Work instructions:
[1] According to the commentary, how long did it take to return asset markets to Roaring Twenties style excess?
[2] Reproduce the commentary from "And everyone hopes" down to "of the woods.", substituting "theater" for "kabuki".

Reading passage:

▼

But let’s get realistic. Sure some buy low ride the market up transactions will score.  And eventually investors could reap ample gains on discounted loan purchases—once lenders start selling them. But real estate is essentially not so much a value add or opportunity play as a core/core plus style investment. The last 10 years were an anomaly enabled by a cheap-debt energized transaction market.  If you believe lenders will be constrained for some time to come and interest rates are headed up, the leverage will just not be there to jump start returns.  And if you believe a recovery in tenant demand will be slow because of the need to deleverage the economy and absence of growth drivers, then the buy low sell high strategies will be strung out over longer time horizons with less chance to register quick investment pops.

And are investors going to readily buy into sales pitches of opportunistic returns when their existing investments in opportunity style funds have ignominiously cratered? One investment advisor told me that his company wouldn’t be able to support a 20% target if a prospect challenged their pro formas. They won’t pencil out, especially without any leverage.

Real estate managers might be better positioned if they refocus their stories on the asset class’s income-oriented fundamentals, looking to find value in recovery by rebuilding property-income streams through aggressive asset management and leasing strategies.  

Hey everyone, it took nearly 75 years to return our asset markets to Roaring Twenties style excess. After the current debacle resolves, the capital spigots won’t blithely re-open if for no other reason than heightened government regulation.

It’s time to tone down performance expectations for these new fund concepts and maybe get back to the idea of under-promising and over delivering.  Hung over investors might welcome the more sober approach.      

June 25, 2009

Don’t be fooled

The best you can say is it appears the financial system has “stabilized.” It’s at least fascinating, but actually kind of scary when you consider how the government and the banking giants manage to delay confronting the gargantuan toxic asset problem. Either explicitly or with winks and nods, everyone puts off the day when we attempt to place a value on the mess. In the meantime to distract us, the Treasury did its stress tests and just about all the institutions passed, some banks give back their TARP loans, Citibank and Morgan Stanley raise salaries, and Goldman Sachs may be salting away a record bonus pool from recent trading gains. So the implicit message from all this is we can all feel comfortable again about our credit system.

But then again, the banks still aren’t lending much, while building record reserves. The government has ditched even the lip service for TARP rationale that banks should lend more even though many economists and business people say that more available credit is essential for jump starting business growth and generating a recovery.   Nobody talks about marking to market anymore—the accounting regulators have been admonished to back off.  And it’s hands off trying to untangle the mortgage securities markets.

Clearly, the people closest to the toxic asset problem don’t want the rest of us to know how bad it is for fear that kind of news will spook the markets and send us back into a tailspin. So the hiding and distraction game goes on. The banks with the encouragement of government continue to build up reserves to deal with the huge scale of potential asset losses. And the government dances around the question of why it isn’t forcing the banks to lend more. Instead it prints money and pushes out stimulus funding, creating record deficits   Clearly, building up bank reserves at any price is more important than  lending under the extremely dire circumstances.

And everyone hopes that the economy can get back in gear without more credit and a lot of feel good kabuki plus all that government stimulus. If recovery takes hold then asset values could regain enough lost ground so the banks and institutions can finally take manageable write downs within range of their built up reserves. Once that happens, transaction activity and more normalized lending can resume, and the banking system will finally be out of the woods.

In other words, we’re still in very deep trouble.

▲

Stored data entries
▼

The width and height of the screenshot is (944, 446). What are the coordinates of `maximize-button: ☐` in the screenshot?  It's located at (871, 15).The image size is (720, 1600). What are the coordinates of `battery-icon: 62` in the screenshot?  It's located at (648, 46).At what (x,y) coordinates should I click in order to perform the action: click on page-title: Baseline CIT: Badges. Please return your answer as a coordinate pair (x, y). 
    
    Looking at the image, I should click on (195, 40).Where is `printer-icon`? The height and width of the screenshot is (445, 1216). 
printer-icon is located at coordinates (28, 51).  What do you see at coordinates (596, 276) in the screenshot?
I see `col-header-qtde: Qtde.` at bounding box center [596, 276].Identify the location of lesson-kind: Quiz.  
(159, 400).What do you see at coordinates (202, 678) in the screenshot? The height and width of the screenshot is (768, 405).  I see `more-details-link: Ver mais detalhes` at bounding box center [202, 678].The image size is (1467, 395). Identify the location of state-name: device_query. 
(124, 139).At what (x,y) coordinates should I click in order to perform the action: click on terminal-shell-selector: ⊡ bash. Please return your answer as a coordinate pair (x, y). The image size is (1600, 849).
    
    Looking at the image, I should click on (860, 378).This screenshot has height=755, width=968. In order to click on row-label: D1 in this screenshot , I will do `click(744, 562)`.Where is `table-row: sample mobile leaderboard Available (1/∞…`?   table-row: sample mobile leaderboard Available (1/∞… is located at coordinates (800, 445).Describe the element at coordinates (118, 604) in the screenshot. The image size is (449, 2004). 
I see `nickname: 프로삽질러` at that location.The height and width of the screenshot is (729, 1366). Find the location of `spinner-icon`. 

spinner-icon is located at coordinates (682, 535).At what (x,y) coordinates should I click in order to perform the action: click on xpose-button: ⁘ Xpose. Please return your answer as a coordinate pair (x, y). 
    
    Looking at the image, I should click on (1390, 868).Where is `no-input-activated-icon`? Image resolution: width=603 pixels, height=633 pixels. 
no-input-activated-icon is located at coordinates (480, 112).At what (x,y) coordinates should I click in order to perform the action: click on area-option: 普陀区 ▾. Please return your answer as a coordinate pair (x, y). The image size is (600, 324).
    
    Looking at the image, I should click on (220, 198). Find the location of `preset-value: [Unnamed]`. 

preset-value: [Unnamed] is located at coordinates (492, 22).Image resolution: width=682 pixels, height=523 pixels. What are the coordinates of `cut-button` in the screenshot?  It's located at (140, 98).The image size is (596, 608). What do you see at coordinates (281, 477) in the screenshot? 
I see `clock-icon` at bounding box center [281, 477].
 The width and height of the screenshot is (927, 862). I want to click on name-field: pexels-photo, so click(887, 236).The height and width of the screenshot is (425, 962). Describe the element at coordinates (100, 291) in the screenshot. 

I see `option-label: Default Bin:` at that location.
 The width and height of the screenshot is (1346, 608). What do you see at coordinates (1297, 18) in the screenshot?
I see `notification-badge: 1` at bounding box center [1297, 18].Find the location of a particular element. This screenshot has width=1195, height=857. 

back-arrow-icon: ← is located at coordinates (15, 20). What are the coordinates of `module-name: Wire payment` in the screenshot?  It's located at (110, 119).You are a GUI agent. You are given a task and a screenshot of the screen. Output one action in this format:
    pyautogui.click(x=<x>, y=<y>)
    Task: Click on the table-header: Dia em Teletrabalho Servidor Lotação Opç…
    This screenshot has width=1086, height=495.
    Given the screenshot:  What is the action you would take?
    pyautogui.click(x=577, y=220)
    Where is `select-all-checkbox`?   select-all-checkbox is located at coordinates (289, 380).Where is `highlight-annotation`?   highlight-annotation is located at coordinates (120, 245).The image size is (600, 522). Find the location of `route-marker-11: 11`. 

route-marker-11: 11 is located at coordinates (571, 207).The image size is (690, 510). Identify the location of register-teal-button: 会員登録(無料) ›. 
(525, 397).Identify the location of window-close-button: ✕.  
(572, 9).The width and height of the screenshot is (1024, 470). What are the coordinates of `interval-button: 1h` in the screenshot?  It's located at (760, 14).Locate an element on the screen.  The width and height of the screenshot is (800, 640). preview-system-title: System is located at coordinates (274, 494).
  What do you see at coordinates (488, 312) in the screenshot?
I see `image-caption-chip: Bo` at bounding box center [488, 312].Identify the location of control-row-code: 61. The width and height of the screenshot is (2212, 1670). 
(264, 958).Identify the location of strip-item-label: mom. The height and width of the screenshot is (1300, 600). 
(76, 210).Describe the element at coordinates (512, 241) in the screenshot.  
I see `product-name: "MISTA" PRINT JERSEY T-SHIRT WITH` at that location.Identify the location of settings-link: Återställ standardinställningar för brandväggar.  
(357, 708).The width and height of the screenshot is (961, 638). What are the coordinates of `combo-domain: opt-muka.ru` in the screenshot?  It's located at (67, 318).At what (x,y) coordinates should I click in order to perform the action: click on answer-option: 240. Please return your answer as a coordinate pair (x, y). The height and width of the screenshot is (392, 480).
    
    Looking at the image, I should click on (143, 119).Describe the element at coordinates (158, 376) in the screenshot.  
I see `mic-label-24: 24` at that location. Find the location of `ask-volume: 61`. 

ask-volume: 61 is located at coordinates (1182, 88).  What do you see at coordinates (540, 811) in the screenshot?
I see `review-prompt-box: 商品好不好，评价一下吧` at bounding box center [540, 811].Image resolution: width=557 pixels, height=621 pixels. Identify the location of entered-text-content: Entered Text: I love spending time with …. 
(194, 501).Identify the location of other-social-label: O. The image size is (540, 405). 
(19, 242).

▲

Results of the tasks:
[1] Nearly 75 years.

[2]
And everyone hopes that the economy can get back in gear without more credit and a lot of feel good theater plus all that government stimulus. If recovery takes hold then asset values could regain enough lost ground so the banks and institutions can finally take manageable write downs within range of their built up reserves. Once that happens, transaction activity and more normalized lending can resume, and the banking system will finally be out of the woods.